| What needs to be done |
Answer these questions about the introspection post:
1. On what date was the post published?
2. In what format is the full article available?
3. Who is named as joint first author of the study?

| Page excerpt |

━━━━━━

Wednesday, November 24, 2010

Thinking About Our Own Thoughts Increases Gray Matter

decision making or undecided concept - iStockphoto

This is a brief research summary from Alpha Galileo on a study looking at the impact of introspection on the brain's gray matter and connections. Introspection makes our brains bigger and more connected. The full article that is summarized here is available as a PDF - link below.

The Biology of Thinking

18 November 2010 The British Council

Tracking accuracy
A new study reveals that ‘introspection’ (thinking about our own thoughts or behaviour) is anchored in a specific part of our brain. The research by scientists from the Institute of Cognitive Neuroscience and the Wellcome Trust Centre for Neuroimaging at UCL (University College London) examined people’s accuracy when reflecting on decisions they had made. ‘We were not studying the tendency to think too much, or the tendency to introspect,’ says Steve Fleming, joint first author of the study, ‘we were studying the accuracy of that process when it does occur.’ Then the team linked this to brain structure.

━━━━━━

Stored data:
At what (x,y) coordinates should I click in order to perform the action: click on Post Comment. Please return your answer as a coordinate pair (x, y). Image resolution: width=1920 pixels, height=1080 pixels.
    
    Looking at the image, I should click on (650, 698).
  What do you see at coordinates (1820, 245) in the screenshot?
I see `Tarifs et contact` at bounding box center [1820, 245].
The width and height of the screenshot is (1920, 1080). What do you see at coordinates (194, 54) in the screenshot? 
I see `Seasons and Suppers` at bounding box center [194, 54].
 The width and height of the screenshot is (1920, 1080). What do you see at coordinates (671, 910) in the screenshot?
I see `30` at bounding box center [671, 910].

━━━━━━

| Solution |
1. Wednesday, November 24, 2010
2. PDF
3. Steve Fleming